_Task instructions_
Please repeat exactly the line containing "1124x702 pixels. At" and each line after it in the records below, through the last.

_Collected data entries_
*****

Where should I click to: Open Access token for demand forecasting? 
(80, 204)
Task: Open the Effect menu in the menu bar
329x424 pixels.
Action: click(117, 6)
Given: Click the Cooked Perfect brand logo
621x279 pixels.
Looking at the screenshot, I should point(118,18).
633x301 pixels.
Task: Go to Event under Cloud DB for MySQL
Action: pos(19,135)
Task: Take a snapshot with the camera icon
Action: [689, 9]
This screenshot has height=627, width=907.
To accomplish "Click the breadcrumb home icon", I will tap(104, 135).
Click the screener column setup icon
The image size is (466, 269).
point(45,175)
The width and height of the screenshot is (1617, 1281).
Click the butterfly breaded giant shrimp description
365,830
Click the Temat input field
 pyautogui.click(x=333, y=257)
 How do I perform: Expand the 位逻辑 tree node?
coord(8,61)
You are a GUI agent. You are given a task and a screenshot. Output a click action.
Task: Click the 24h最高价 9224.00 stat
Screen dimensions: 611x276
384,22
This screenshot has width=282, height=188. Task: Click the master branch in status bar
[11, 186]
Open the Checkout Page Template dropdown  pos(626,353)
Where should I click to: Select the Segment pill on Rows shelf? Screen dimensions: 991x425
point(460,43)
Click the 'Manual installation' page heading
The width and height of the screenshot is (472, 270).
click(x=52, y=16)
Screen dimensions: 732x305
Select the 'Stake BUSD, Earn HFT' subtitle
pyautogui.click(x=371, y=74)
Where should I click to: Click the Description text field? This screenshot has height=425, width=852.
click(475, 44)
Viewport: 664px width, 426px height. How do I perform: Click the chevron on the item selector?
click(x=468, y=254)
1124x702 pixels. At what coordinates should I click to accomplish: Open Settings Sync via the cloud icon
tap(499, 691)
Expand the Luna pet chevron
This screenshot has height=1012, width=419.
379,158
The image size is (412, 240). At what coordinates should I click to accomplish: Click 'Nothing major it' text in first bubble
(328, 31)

*****

_Solution below_
1124x702 pixels. At what coordinates should I click to accomplish: Open Settings Sync via the cloud icon
tap(499, 691)
Expand the Luna pet chevron
This screenshot has height=1012, width=419.
379,158
The image size is (412, 240). At what coordinates should I click to accomplish: Click 'Nothing major it' text in first bubble
(328, 31)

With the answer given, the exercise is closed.